Problems to solve
[A] In the transcript, what kind of cancer was James Valentine diagnosed with in 2024?
[B] Reproduce the passage of the transcript from "He was able" up to and including "voluntary assisted dying.".
━━━━━ Document segment ━━━━━
Well, this is a bit of a strange moment for me and probably for you as well. I have to tell you something. There's something I have to share that has been going on in my life and that I now have to tell you about because I'm not going to be here for a few months. I've got to go off and deal with something. And the thing I've got to go off and deal with is cancer. I've got a cancer and I'm
From his diagnosis with esophageal cancer in 2024 to openly wrestling with end-of-life decisions, beloved ABC broadcaster and long-time voice of Sydney Afternoons, James Valentine, took his listeners along with him as he stared down his own death.
I'm James Valentine and this season we're talking about death or on this episode why we don't talk about it enough.
Now after his passing that openness continues with James's decision to share the fact that he ended his life through voluntary assisted dying or VAD.
He was able to to do the VAD which was really important to him so we were all able to be together and just you know yeah it was really beautiful. In his final moments he was um still concerned about making a difference and that was something that was so important to him that we mentioned that.
I'm Nicole Johnston and you're listening to 7am. Today, Go Gentle Australia founder Andrew Denton on James's decision and why some Australians still have trouble accessing VAD despite it being legal in all but one Australian territory. It's Wednesday, April 29. Andrew, you knew James Valentine and had spoken to him about voluntary assisted dying.
━━━━━ Exercise data ━━━━━
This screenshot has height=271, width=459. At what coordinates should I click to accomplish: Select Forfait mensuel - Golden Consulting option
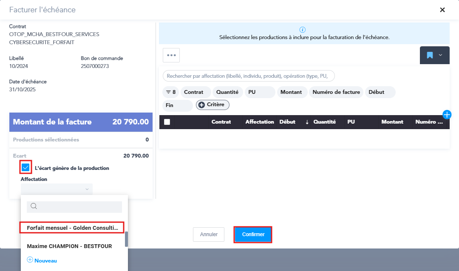72,228
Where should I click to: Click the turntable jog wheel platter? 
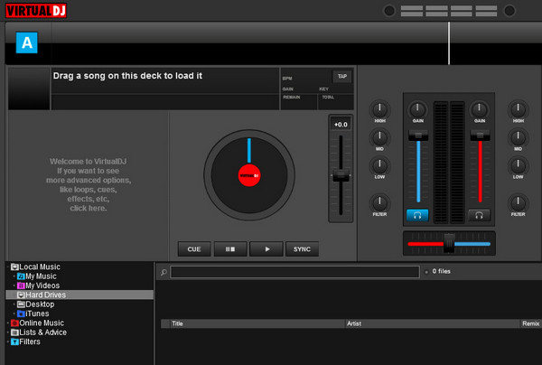(x=248, y=173)
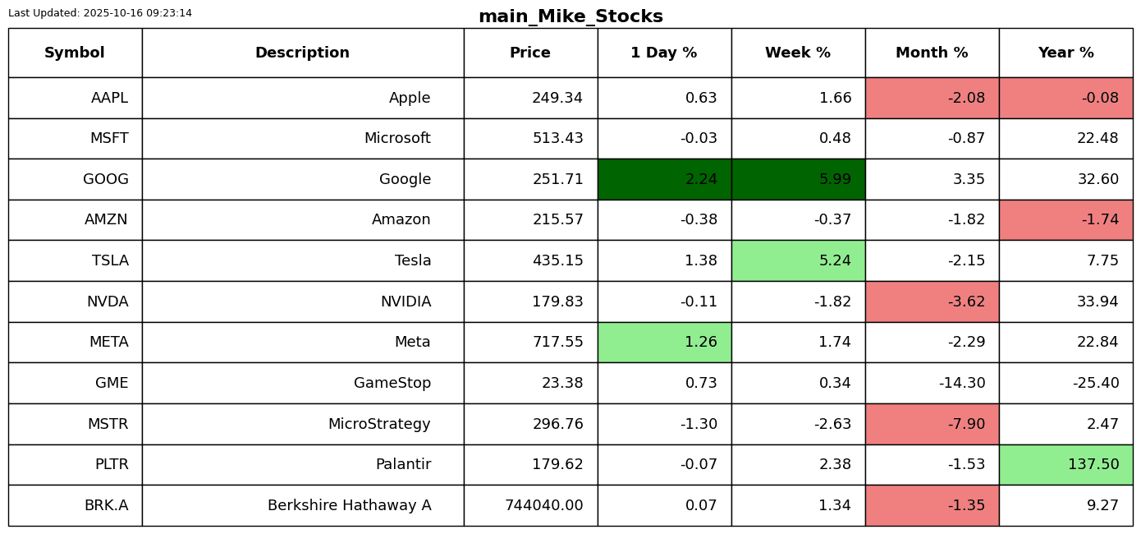Click Palantir's green 137.50 Year % cell
1141x534 pixels.
(1065, 464)
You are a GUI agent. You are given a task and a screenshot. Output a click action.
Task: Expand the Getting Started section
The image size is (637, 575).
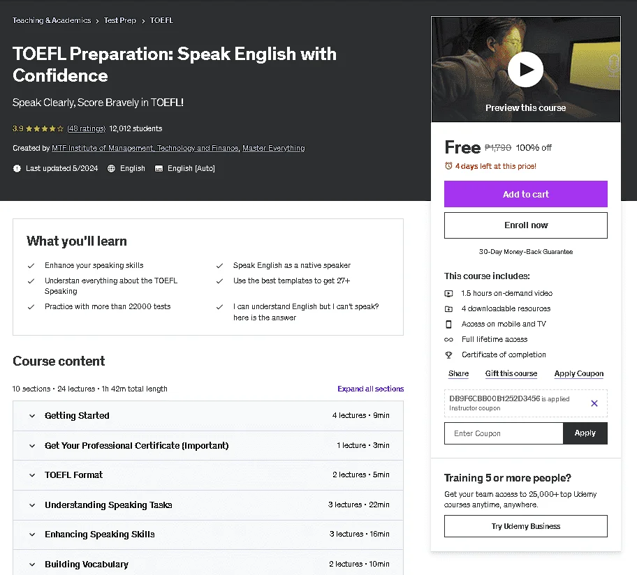point(208,415)
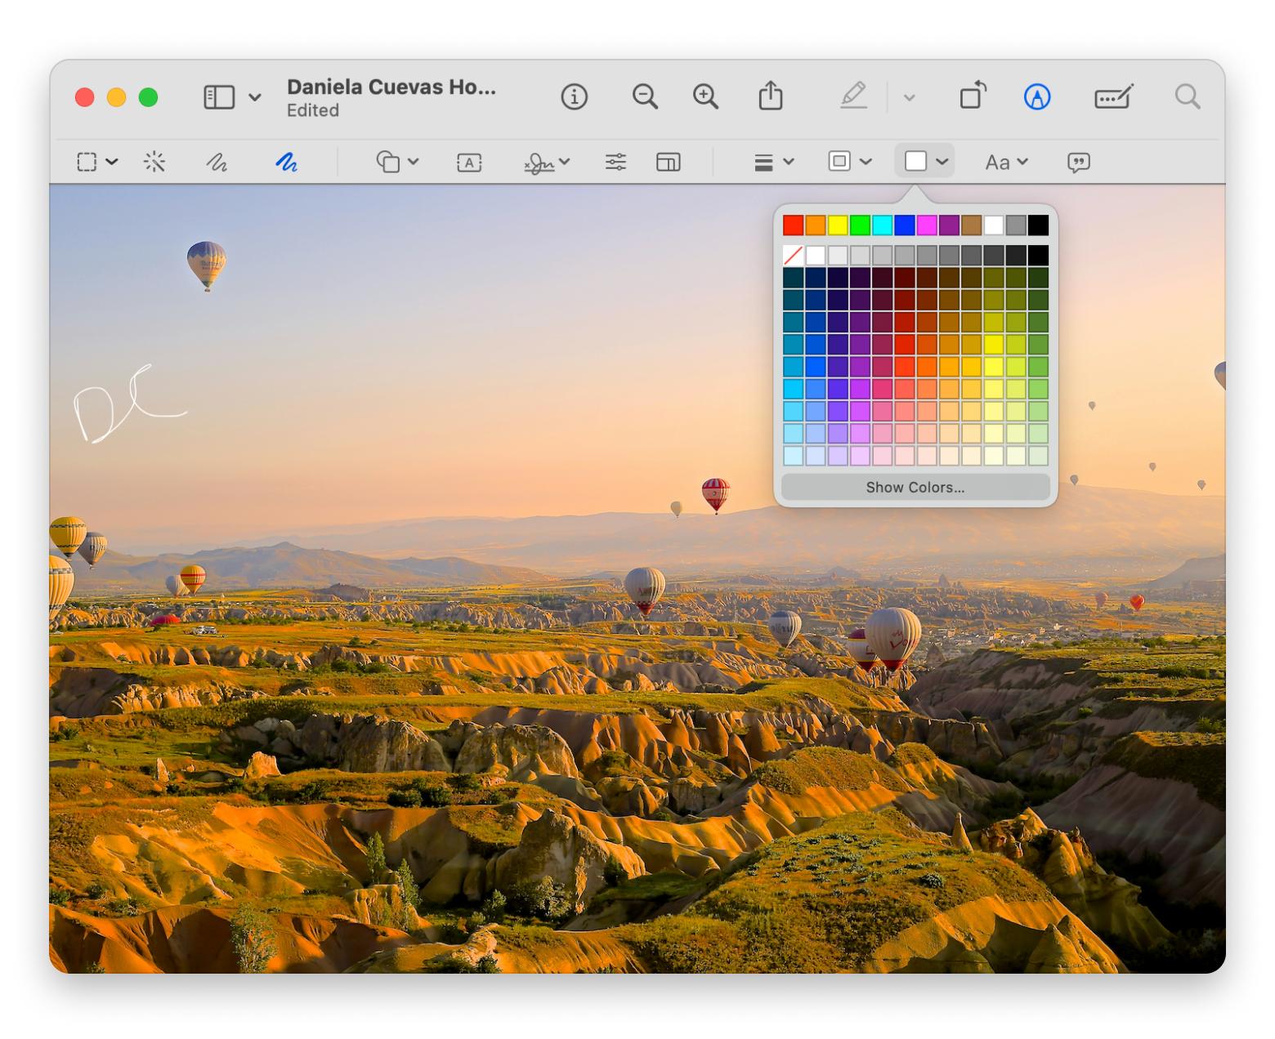Open the Sign signature dropdown
The image size is (1275, 1039).
click(x=547, y=163)
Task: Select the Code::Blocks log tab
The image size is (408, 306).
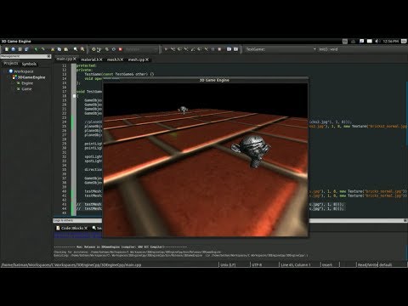Action: click(72, 228)
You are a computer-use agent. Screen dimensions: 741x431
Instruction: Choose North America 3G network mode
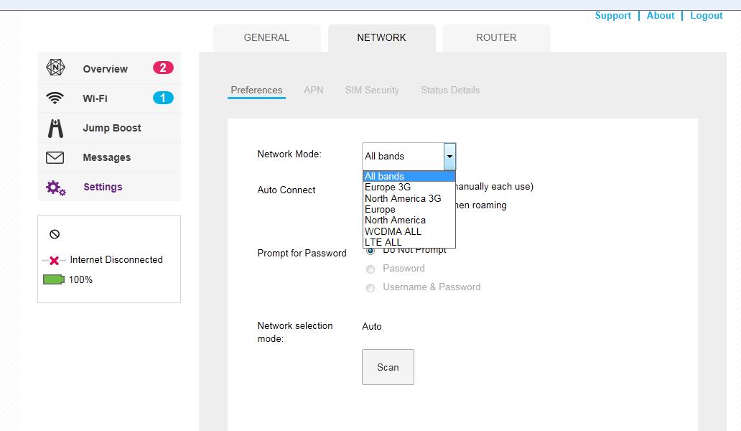(x=403, y=198)
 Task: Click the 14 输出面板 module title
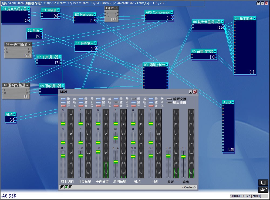pyautogui.click(x=243, y=19)
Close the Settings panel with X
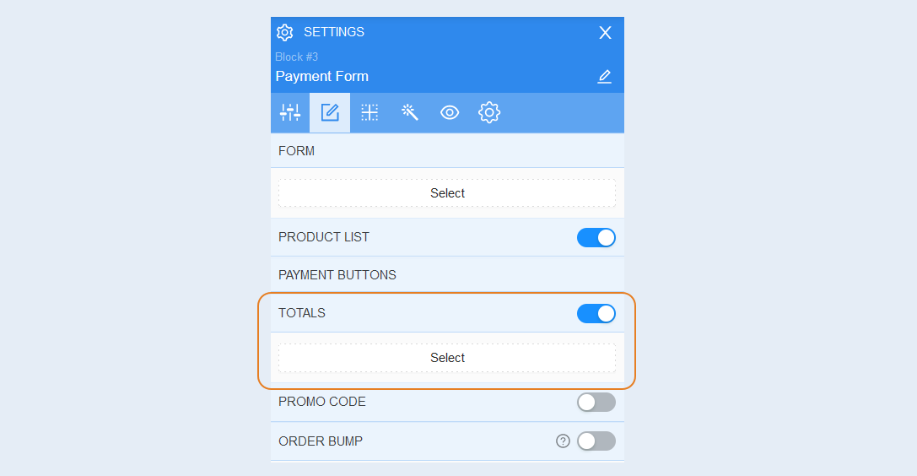This screenshot has width=917, height=476. coord(606,32)
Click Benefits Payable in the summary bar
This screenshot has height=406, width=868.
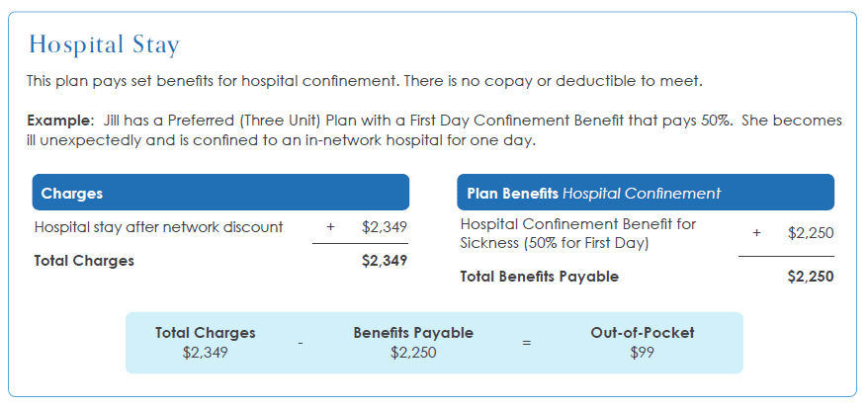click(413, 333)
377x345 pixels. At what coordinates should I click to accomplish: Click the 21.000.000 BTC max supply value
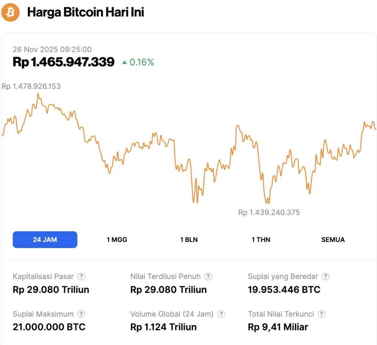click(x=49, y=327)
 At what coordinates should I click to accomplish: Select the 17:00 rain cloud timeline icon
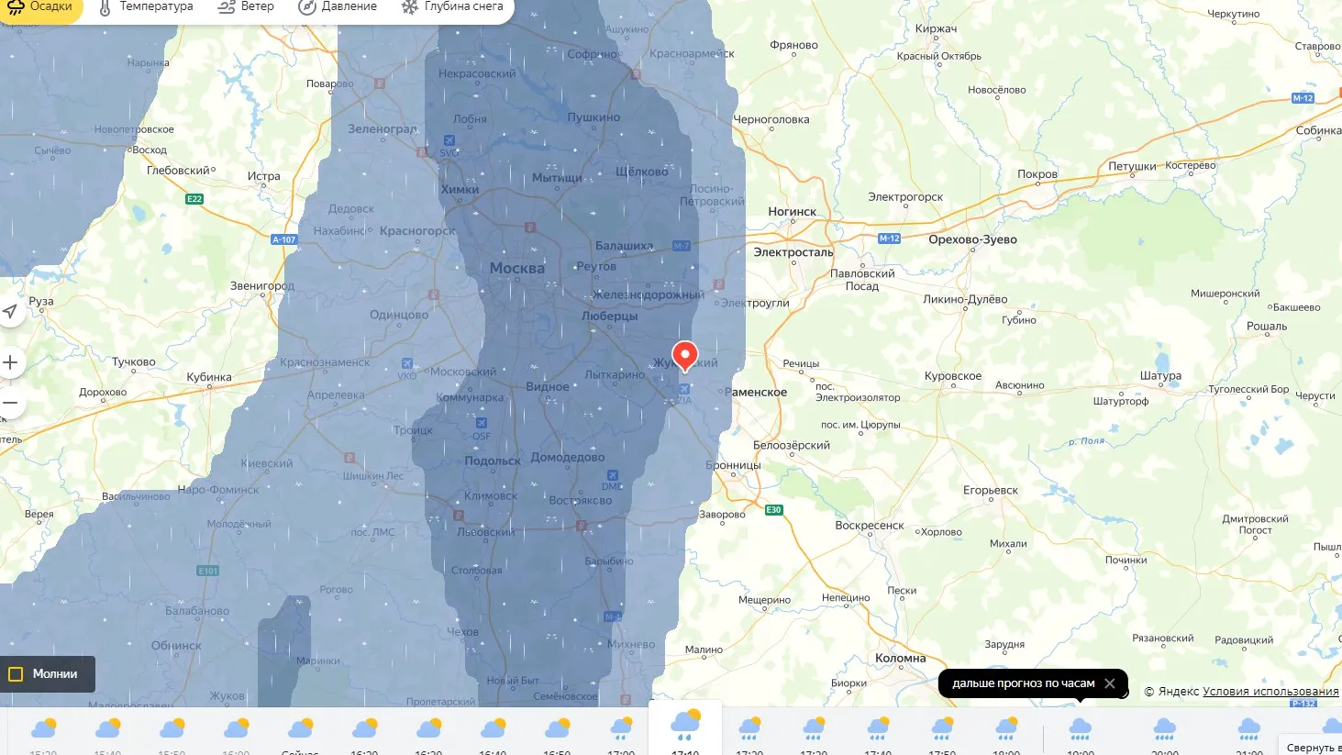click(621, 729)
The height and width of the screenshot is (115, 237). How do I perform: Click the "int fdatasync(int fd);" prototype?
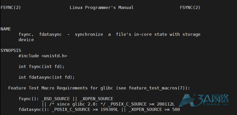46,77
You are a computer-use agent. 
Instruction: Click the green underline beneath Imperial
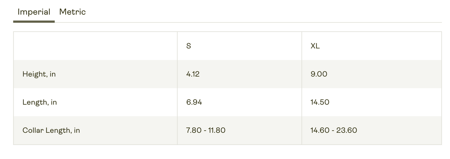tap(34, 22)
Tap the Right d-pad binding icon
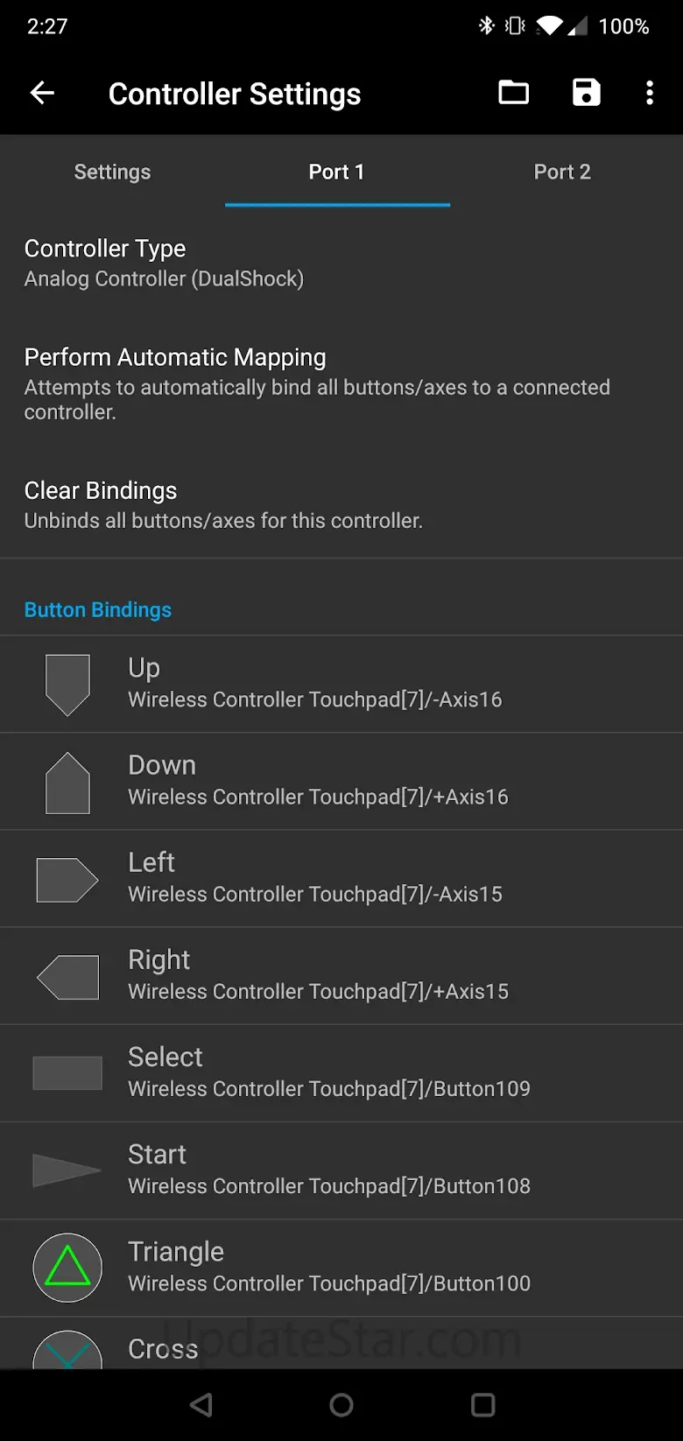 (67, 977)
━━━━━
Expected results
[A] Esophageal cancer.

[B]
He was able to to do the VAD which was really important to him so we were all able to be together and just you know yeah it was really beautiful. In his final moments he was um still concerned about making a difference and that was something that was so important to him that we mentioned that.
I'm Nicole Johnston and you're listening to 7am. Today, Go Gentle Australia founder Andrew Denton on James's decision and why some Australians still have trouble accessing VAD despite it being legal in all but one Australian territory. It's Wednesday, April 29. Andrew, you knew James Valentine and had spoken to him about voluntary assisted dying.